- [INFORMATION SUPPLIED]
============================================================

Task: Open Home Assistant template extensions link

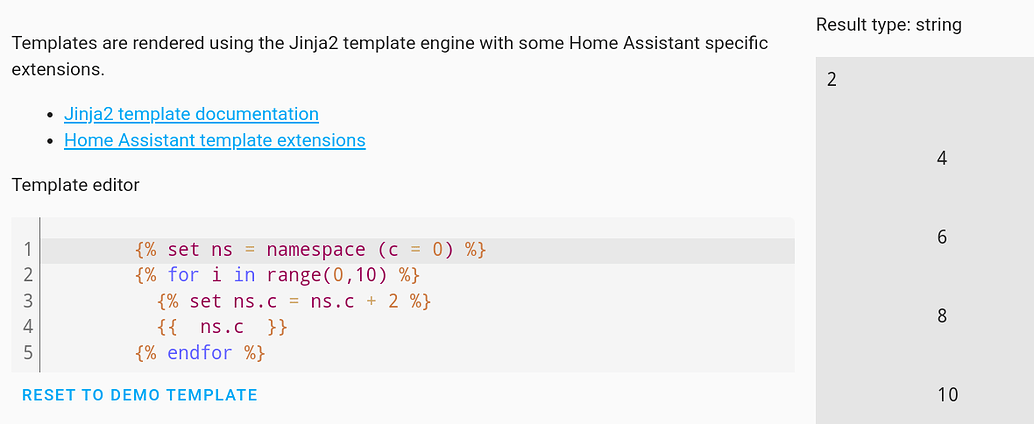Action: (214, 140)
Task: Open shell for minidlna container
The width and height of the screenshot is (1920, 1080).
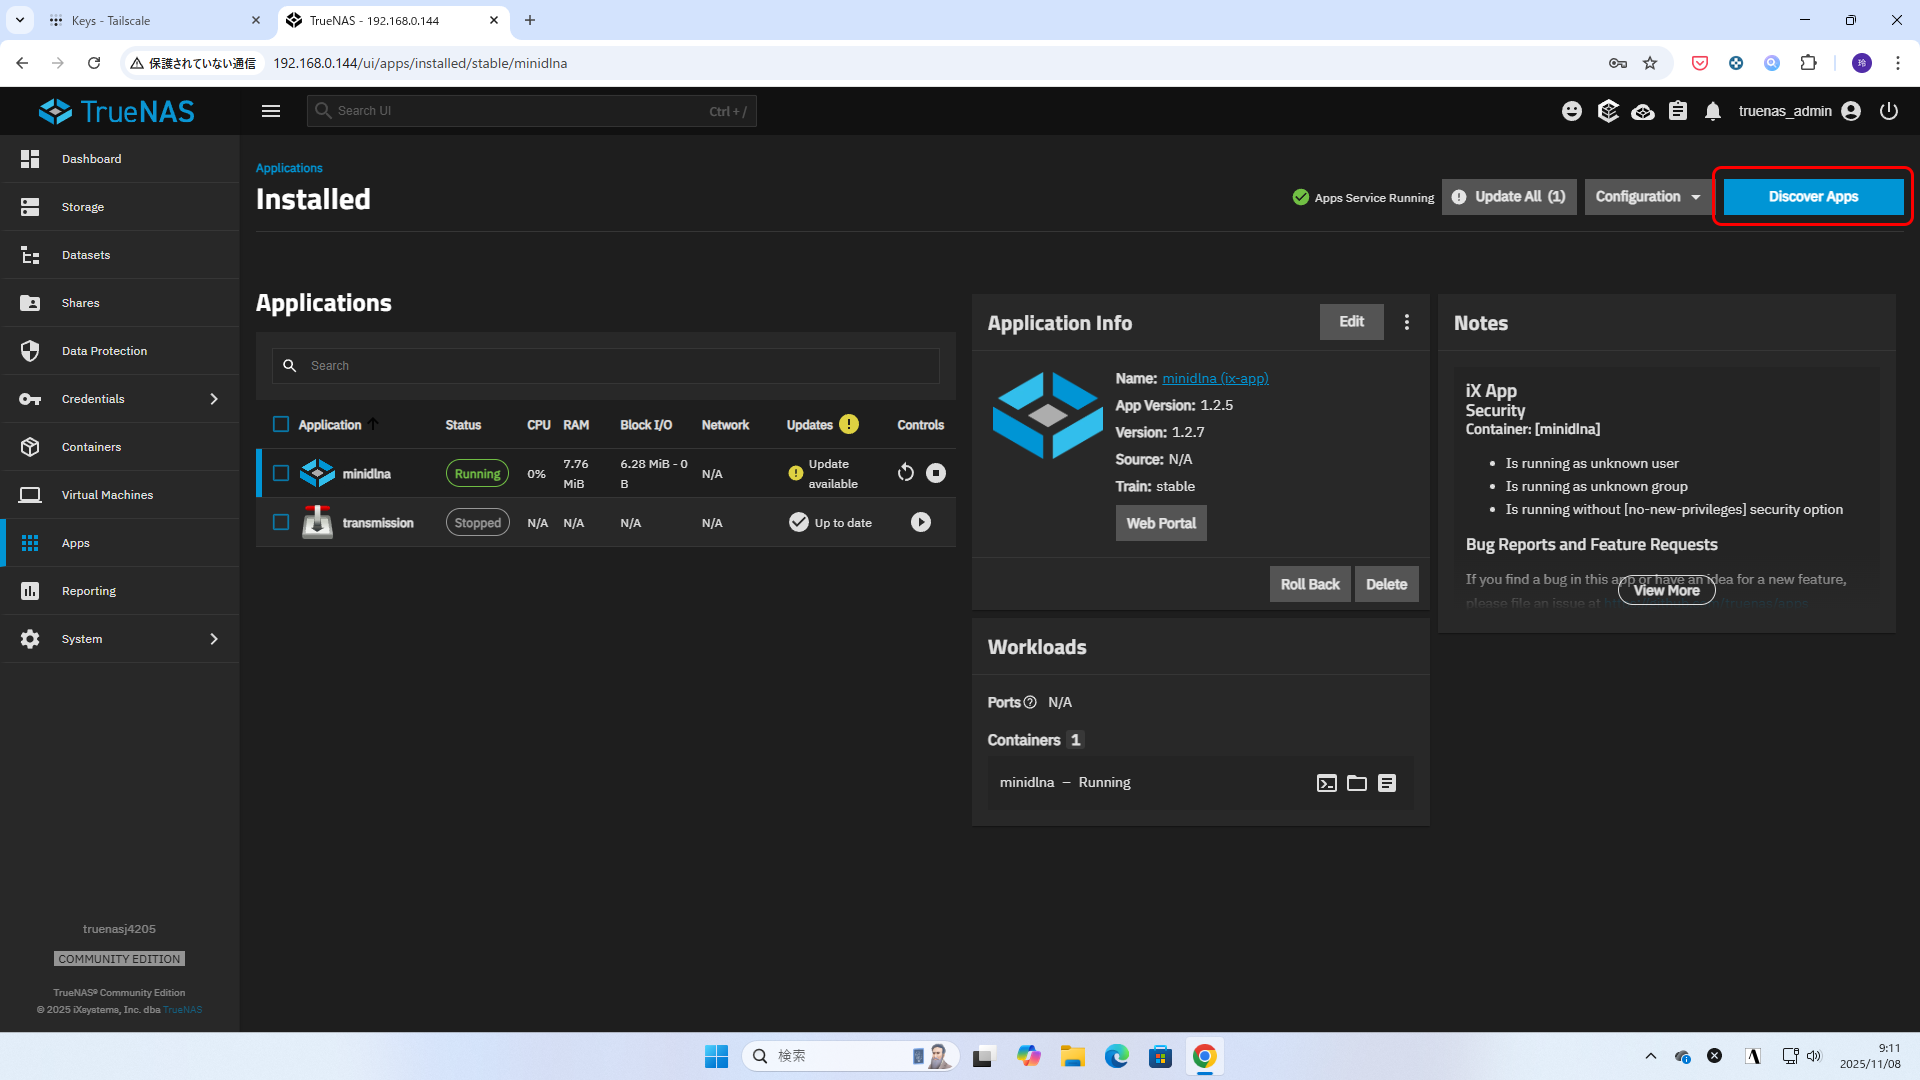Action: tap(1327, 783)
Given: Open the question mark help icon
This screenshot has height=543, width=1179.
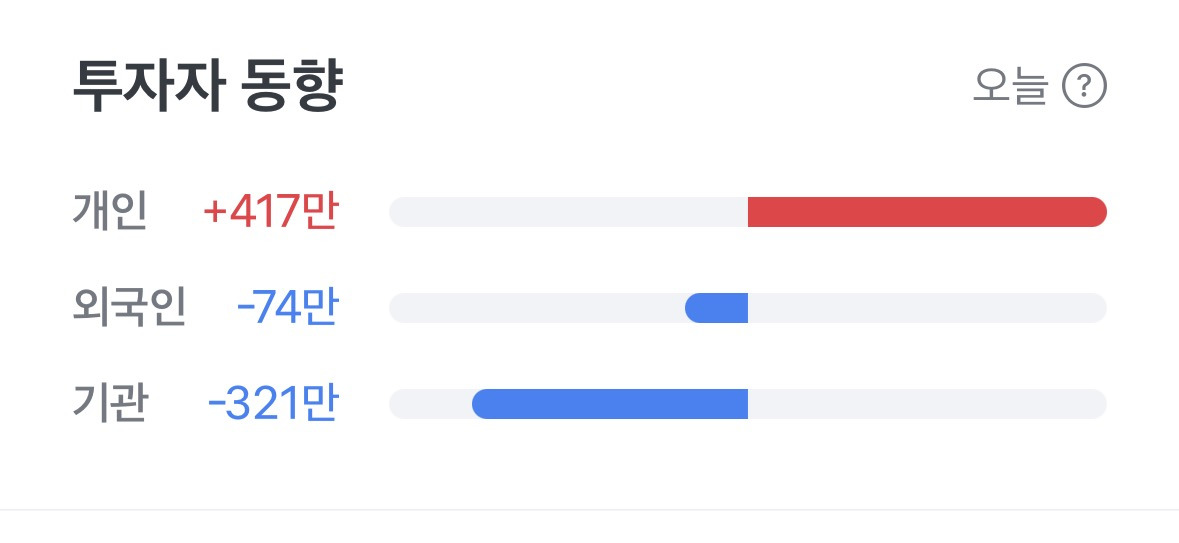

============================================================

- [GIVEN EXERCISE] Write out all of the items above line for line, leaving out the pictures.

- [TASK SOLUTION]
Task: Open Home Assistant template extensions link

Action: (214, 140)
Task: Open shell for minidlna container
The width and height of the screenshot is (1920, 1080).
Action: tap(1327, 783)
Given: Open the question mark help icon
This screenshot has height=543, width=1179.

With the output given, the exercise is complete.